Una volta, ad una formazione per famiglie di bambini in situazione di disabilità, portando la mia esperienza dissi che io avevo la fortuna di non avere figli disabili; il formatore (esso stesso genitore di una ragazza con disabilità) mi bacchettò chiedendomi come potessi io dire di avere una fortuna? Che ne sapevo io della loro situazione?
Non ho saputo rispondere e mi sono accorto di aver fatto anche una brutta figura.
Si vive la vita che ci è data, cercando di sfruttare le perdite di equilibrio come forza per andare avanti più veloci. Servono gambe buone e un cuore che tenga.
Attenzione: può essere anche molto bello.
Sono stata un’educatrice a lungo prima di diventare anche mamma e sono d’accordo con te, in effetti a volte ricoprire I due ruoli è una fortuna….a volte una sfortuna. Personalmente è una sfortuna perché sommata al fatto di essere stata una ‘primipara attempata’ (he sì, a 35 anni si viene definite così) mi son fatta davvero e continuo a farmi un sacco di seghe mentali, passami il termine, davvero inutili. Il rischio a volte dell’essere educatori professionali e genitori è di non riuscire a tenere I ruoli separati e di vedere quindi problemi dove di fatto non ci sono. Diciamo che la spensieratezza, la leggerezza, la sana incoscienza non sono proprio nel nostro DNA. Per me è stata anche una fortuna però lavorare a lungo con la disabilità e la malattia mentale prima di diventare mamma perché ho dovuto ben presto fare I conti con la presunzione che a volte sconfina nel delirio d’onnipotenza di voler controllare gli eventi, di determinarli secondo una logica di causa/effetto. Sono andata in crisi e ho potuto continuare a fare questo lavoro solo quando sono riuscita ad accettare la precarietà come requisito fondamentale dell’agire educativo, oggi si fanno due passi avanti…domani tre indietro. Per questo ciò che conta è l’oggi, me lo hanno insegnato ‘I miei ragazzi che ragazzi’ che mi ostino a chiamare così nonostante siano spesso più vecchi di me.

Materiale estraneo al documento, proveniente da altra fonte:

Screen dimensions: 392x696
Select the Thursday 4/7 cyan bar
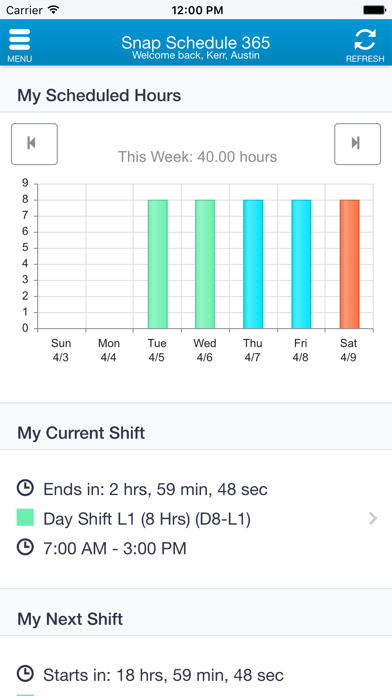point(253,264)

Grazie per il post. Tanta concretezza in così poche righe. La precarietà di cui parli, a me a scombussolato non poco. Diciamo che due cubetti di cioccolato non sono bastati e non bastano. Però quello che mi donano ogni giorno le mie bimbe è unico. Mi piace molto il concetto di disequilibrio per continuare ad andare avanti e non cadere. Da mettere in pratica ogni giorno.